Turns out the Diebold system is so easy to hack, if you can get your Windows machine to go online,
YOU can hack their system.
Excellent article in
Wired:
In January 2003, voting activist Bev Harris was holed up in the basement of her three-story house in Renton, Washington, searching the Internet for an electronic voting machine manual, when she made a startling discovery.
Clicking on a link for a file transfer protocol site belonging to voting machine maker Diebold Election Systems, Harris found about 40,000 unprotected computer files. They included source code for Diebold's AccuVote touch-screen voting machine, program files for its Global Election Management System tabulation software, a Texas voter-registration list with voters' names and addresses, and what appeared to be live vote data from 57 precincts in a 2002 California primary election.

*GIVEN REQUEST A*
Name every kind of file that the passage on Diebold says Harris found on the file transfer protocol site.

*THE RECORDS*
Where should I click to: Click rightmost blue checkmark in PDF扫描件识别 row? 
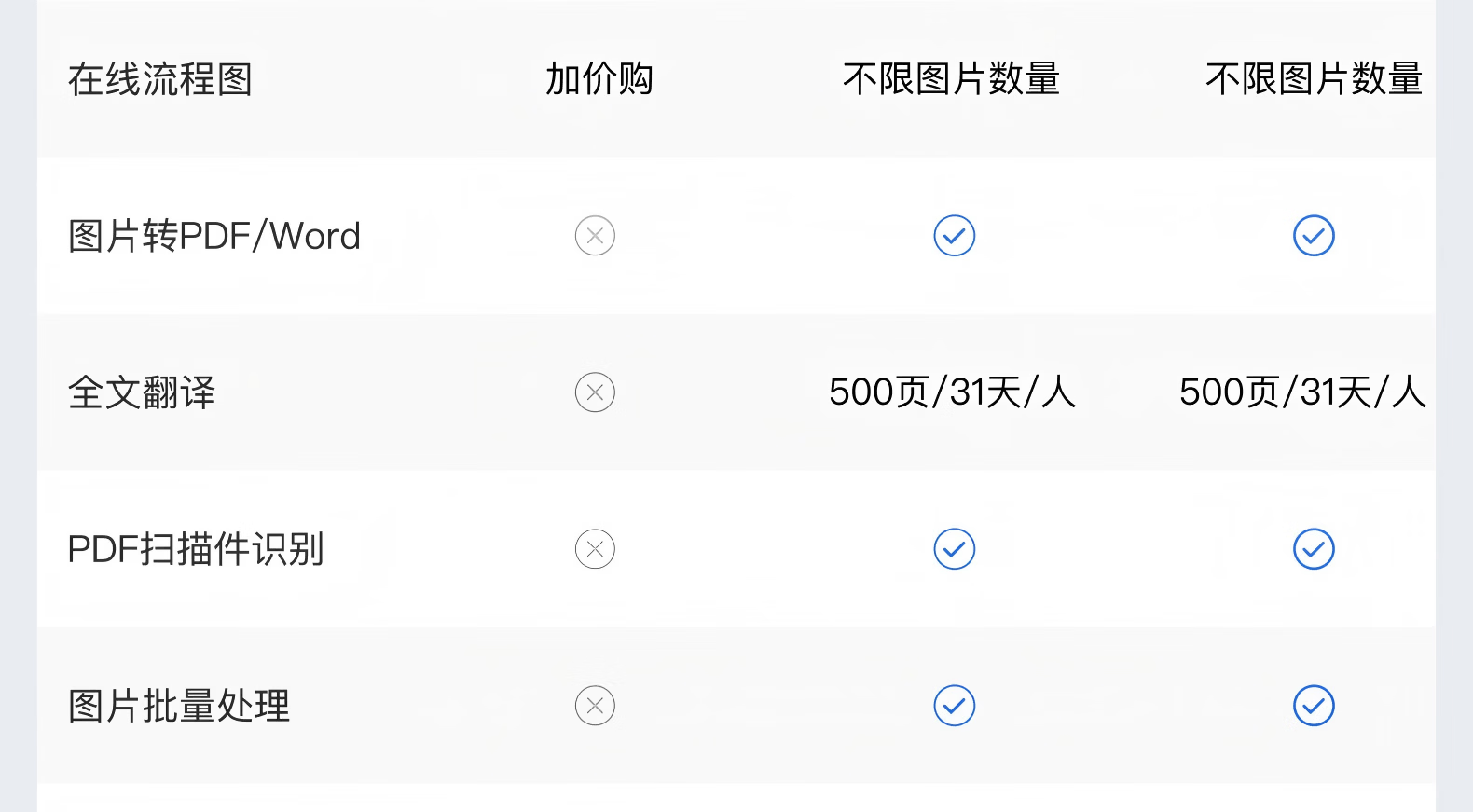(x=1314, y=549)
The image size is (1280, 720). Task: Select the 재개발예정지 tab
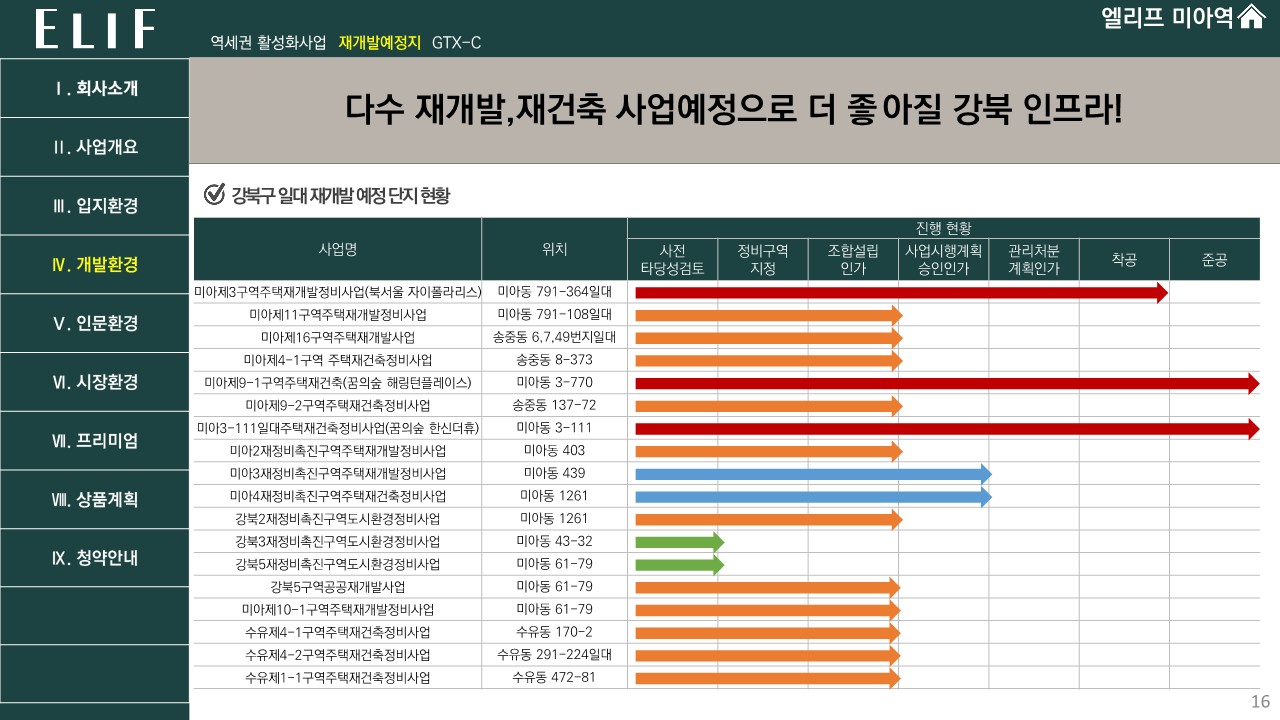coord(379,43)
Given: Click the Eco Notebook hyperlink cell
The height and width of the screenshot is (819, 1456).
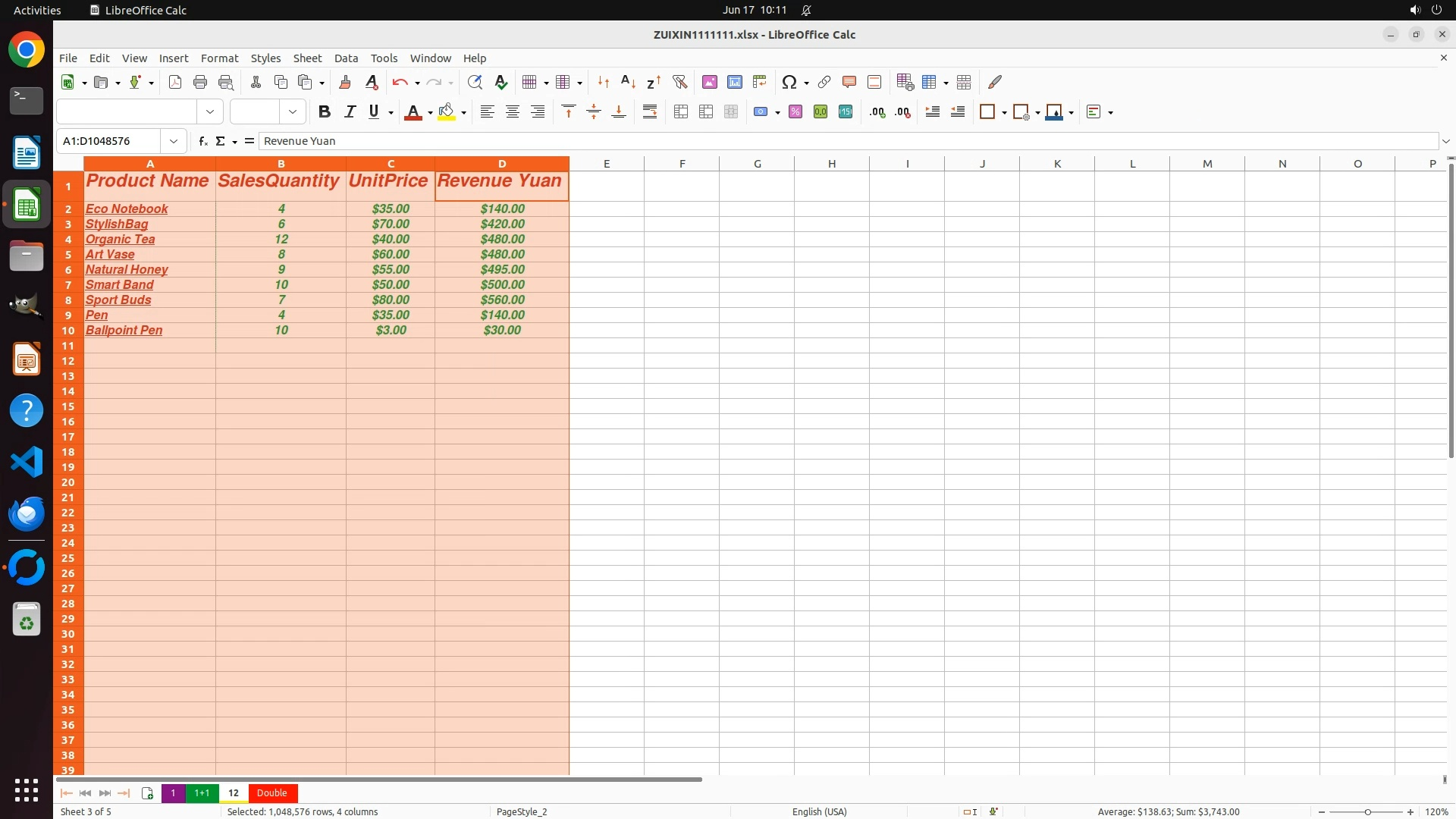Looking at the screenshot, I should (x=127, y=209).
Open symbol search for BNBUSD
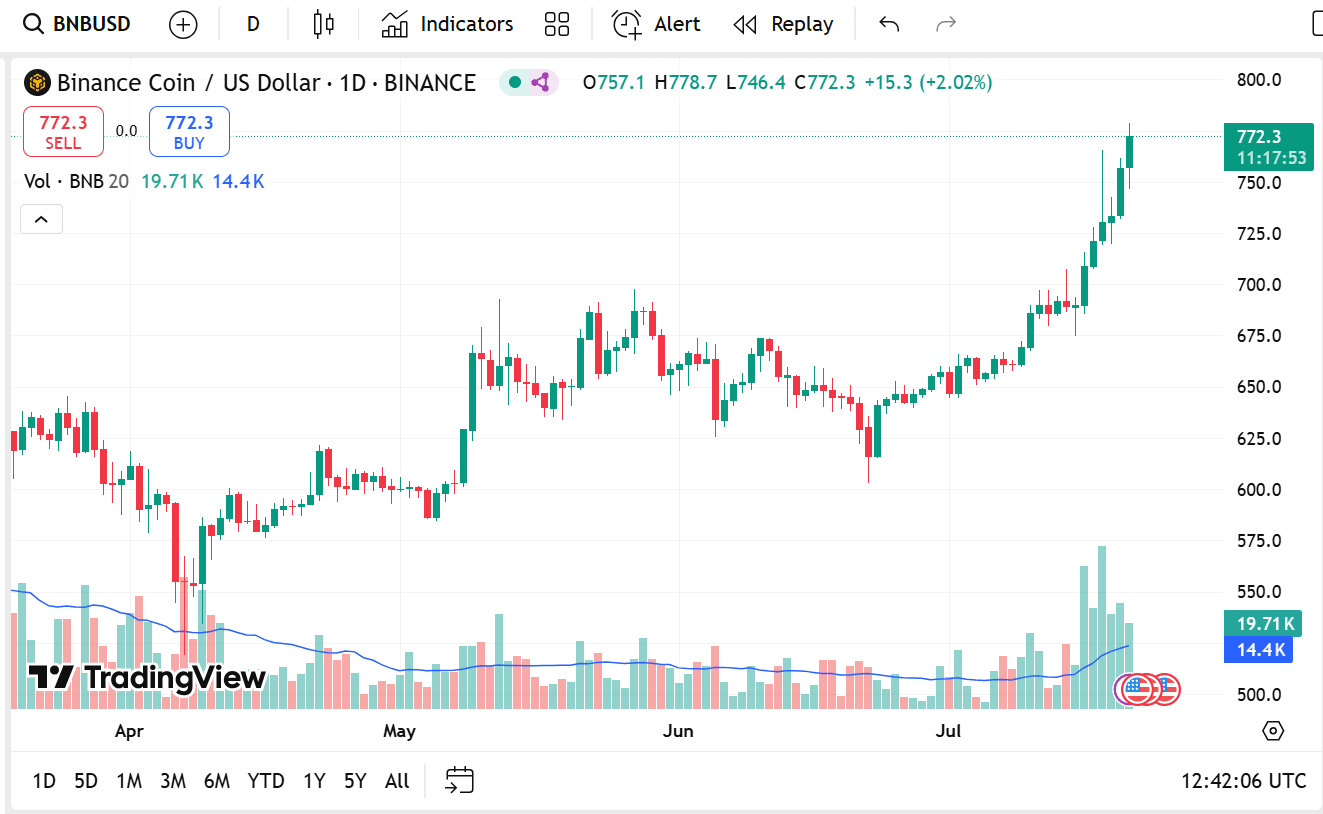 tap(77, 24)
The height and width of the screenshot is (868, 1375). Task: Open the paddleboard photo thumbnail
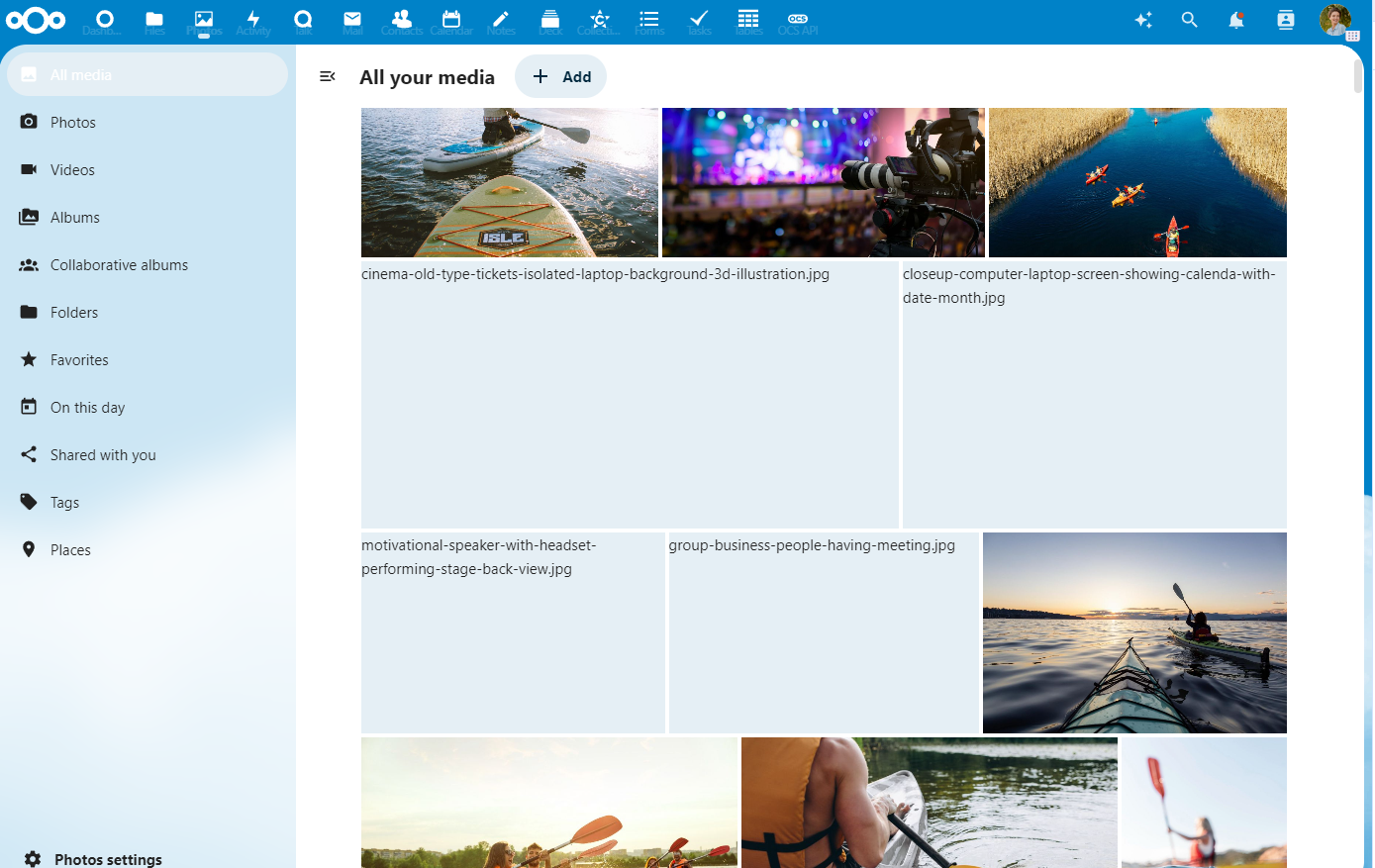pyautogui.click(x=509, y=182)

*GIVEN REQUEST B*
Tally the lines in the records above that contain the string "Open", matching case exactly, and give only that number.

*SOLUTION A*
- Source code for Diebold's AccuVote touch-screen voting machine
- Program files for its Global Election Management System tabulation software
- A Texas voter-registration list with voters' names and addresses
- What appeared to be live vote data from 57 precincts in a 2002 California primary election

*SOLUTION B*
2